President ’s difficult night signaled, at the very least, his turbulent tenure in a country that is often seen as the continent’s bellwether. On Mr. Jonathan’s watch, has been beset by a vicious Islamist insurgency, economic fortunes that plunged along with oil revenue, growing economic inequality and corruption scandals. As they went to the polls here on Saturday, voters expressed frustration over those and other issues, and that sentiment appeared to be largely in play Monday night.
With results in from just over half of Nigeria’s 36 states and the capital, the challenger, a retired general who once ruled Nigeria as a military dictator, led by about two million votes in official results. Late Monday, the electoral commission in the capital, Abuja, adjourned the counting, announcing that it would continue Tuesday morning.

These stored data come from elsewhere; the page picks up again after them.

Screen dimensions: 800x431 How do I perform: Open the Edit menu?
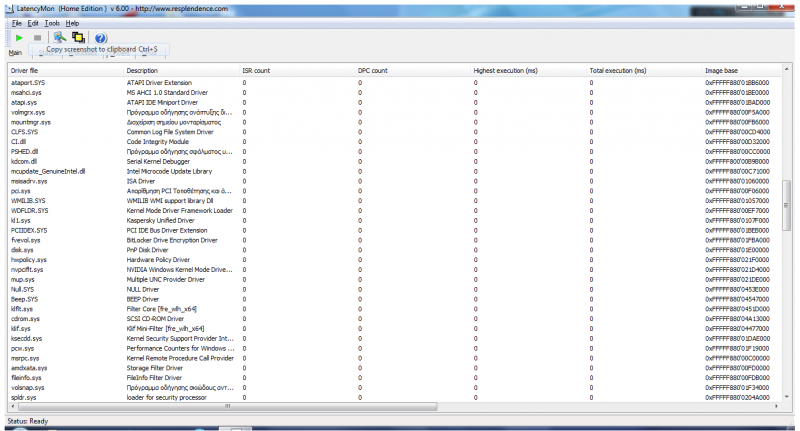click(x=34, y=22)

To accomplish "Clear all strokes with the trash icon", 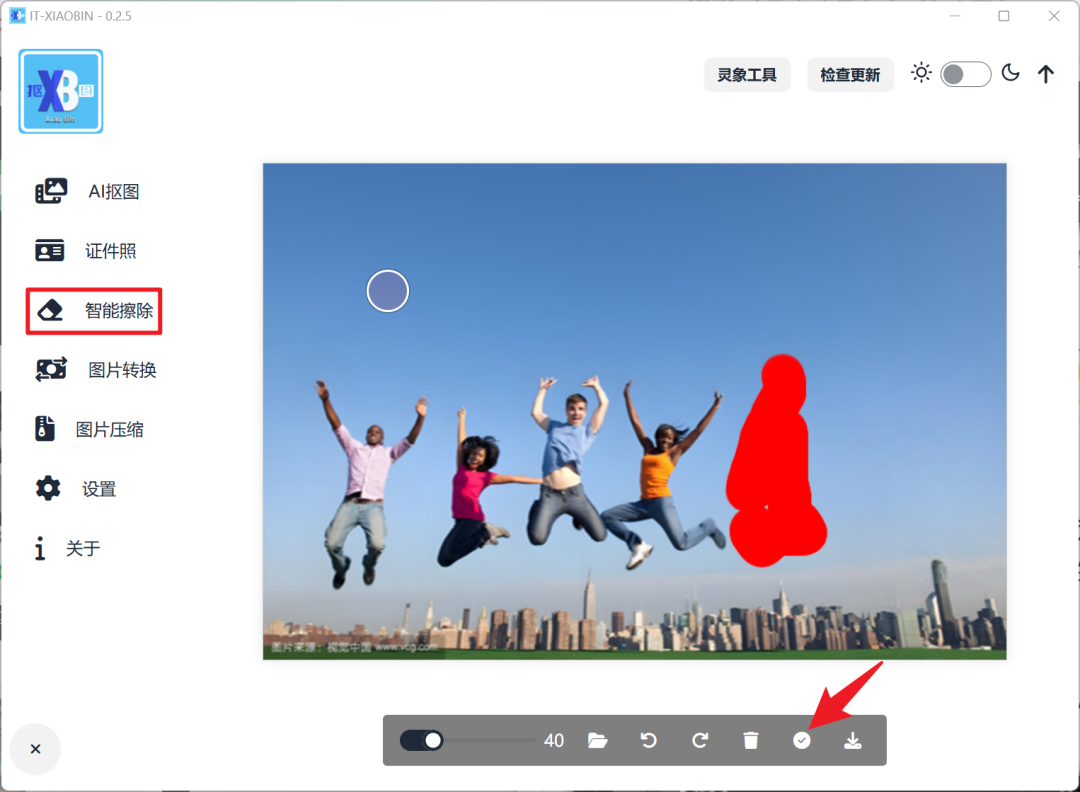I will [751, 740].
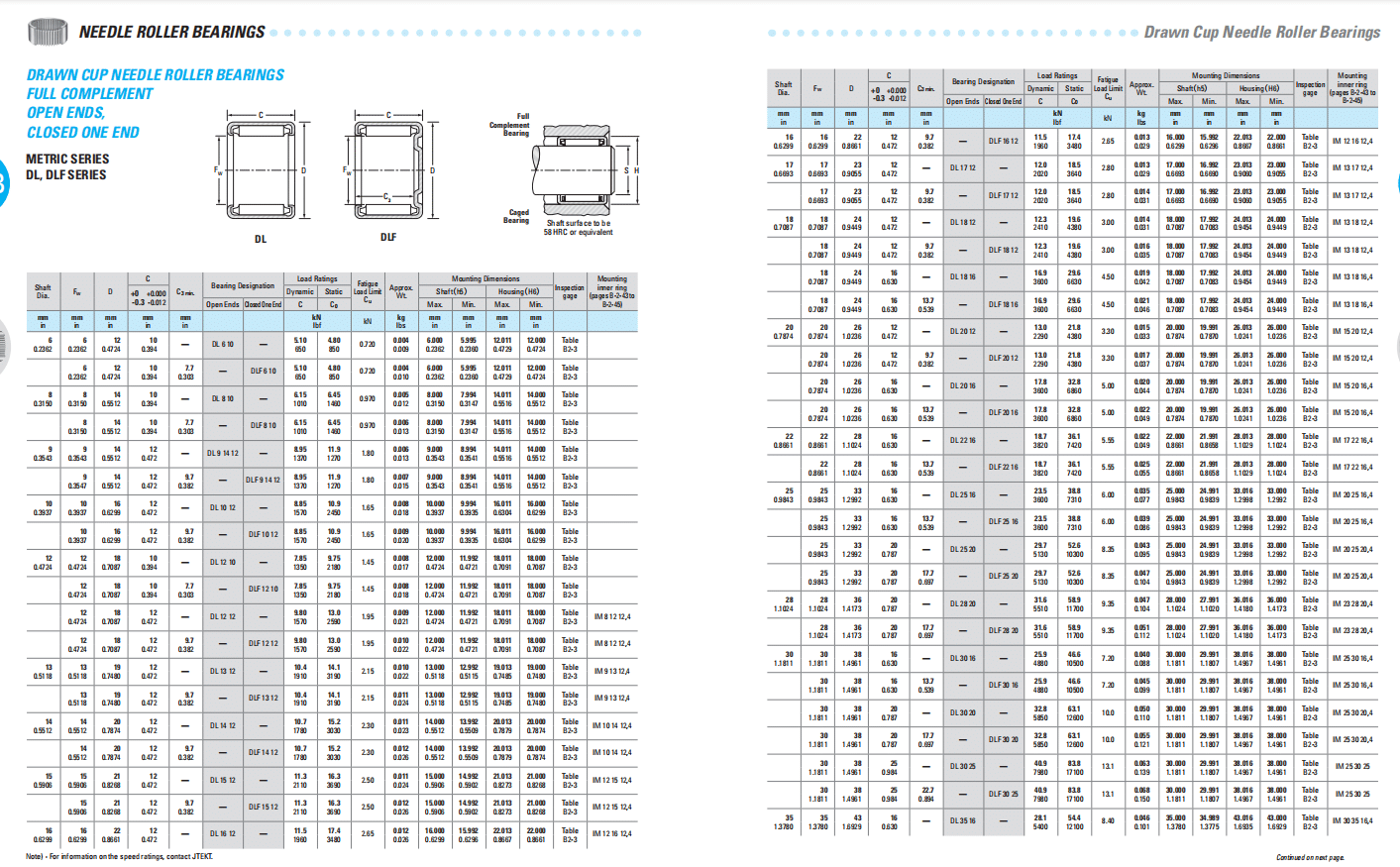Click the blue tab on right page edge
This screenshot has width=1400, height=867.
(x=1397, y=182)
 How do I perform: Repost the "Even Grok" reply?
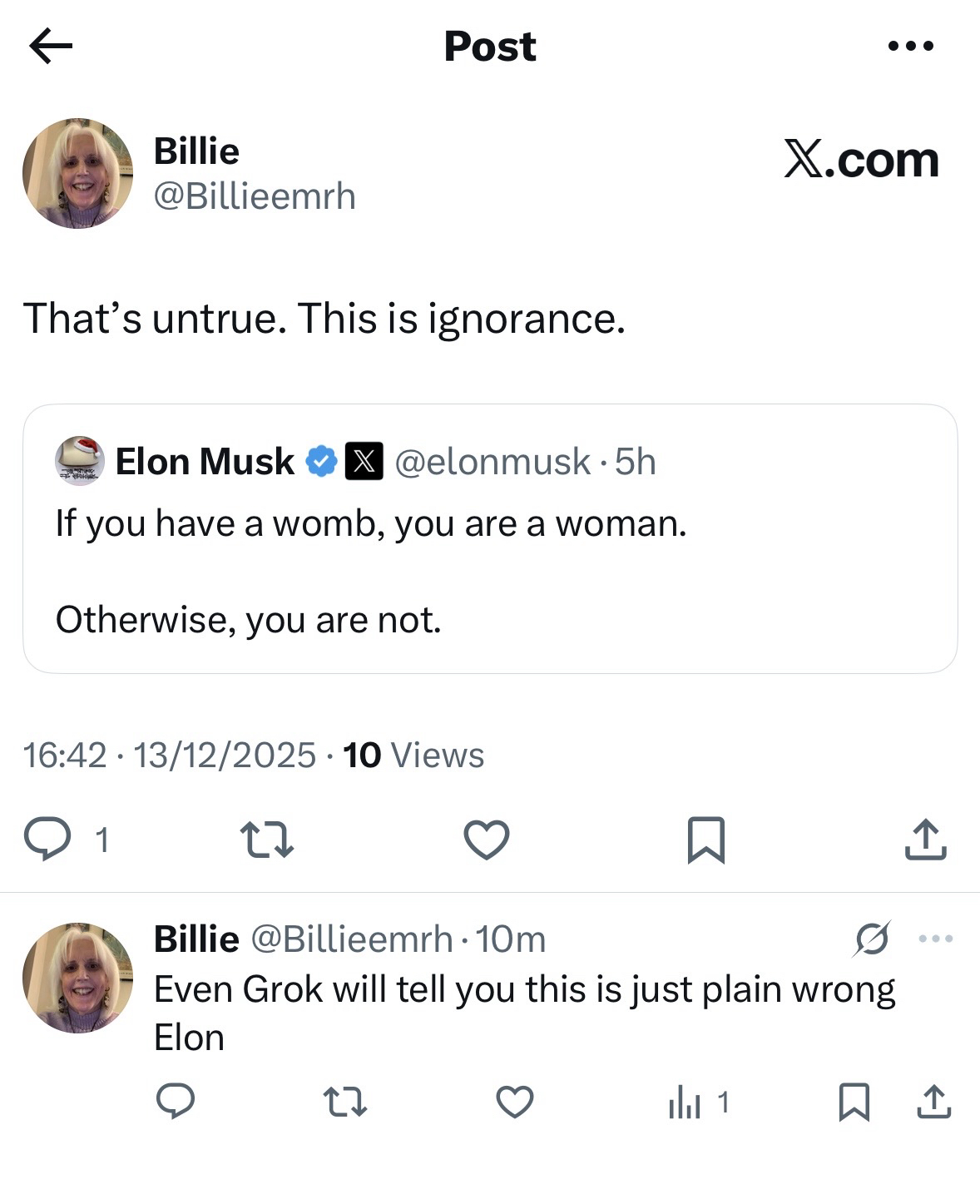pyautogui.click(x=344, y=1102)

But already Mr. Jonathan’s challenger, Muhammadu Buhari, had swept critical competitive states in the country’s southwest. A belated convert to democracy, Mr. Buhari was also piling up large vote totals, as expected, in his native north, crushing the incumbent here in Nigeria’s second-largest city.
If Mr. Jonathan is ousted and power is handed over peacefully, it will signal a historic shift in Nigeria — the first-ever transfer of power between civilians of different parties in a country that has spent much of its post-colonial history roiled by military coups and ruled by their instigators.

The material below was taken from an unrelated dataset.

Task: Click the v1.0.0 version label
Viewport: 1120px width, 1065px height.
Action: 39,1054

It could mean the beginning of a competitive two-party system on a continent where this remains a rarity. International election observers here said Saturday’s vote had generally been conducted well.
But ominous warnings on Monday from Britain and the United States suggested that it was too soon to say Nigeria had left its military-dominated past behind.
“So far, we have seen no evidence of systemic manipulation of the process,” Secretary of State John Kerry and the British foreign minister, Philip Hammond, said in a joint statement. “But there are disturbing indications that the collation process — where the votes are finally counted — may be subject to deliberate political interference.”
A diplomat later explained that “credible reports” had been received “that the army has been asked to go to collation centers around Nigeria” in order “to intimidate” and that the request had come “from the ruling party and the presidency.” The diplomat, speaking on the condition of anonymity to discuss a delicate matter, added, “We understood that the request had been made, and we were afraid it might happen. It may have happened.”
A spokesman for Mr. Jonathan later denied any such interference. But military intervention has already occurred once in the election, when the country’s top security officers, who serve at the pleasure of Mr. Jonathan, forced the electoral commission to delay the vote for six weeks.
Those extra six weeks of campaigning and spending gave the incumbent — with far more financial resources than Mr. Buhari — a significant advantage, in the view of analysts. It also allowed a last-minute offensive against the Islamist extremist group Boko Haram, with the deployment of South African mercenaries against the extremists. The offensive reclaimed — for now, at least — much of the territory Boko Haram had held in the northeast. The reclamation occurred with military help from neighboring countries. The Nigerian military has claimed the credit for the offensive, however, and a crucial question for the election’s immediate aftermath has been whether security forces would allow power to pass peacefully to Mr. Buhari should Mr. Jonathan be defeated.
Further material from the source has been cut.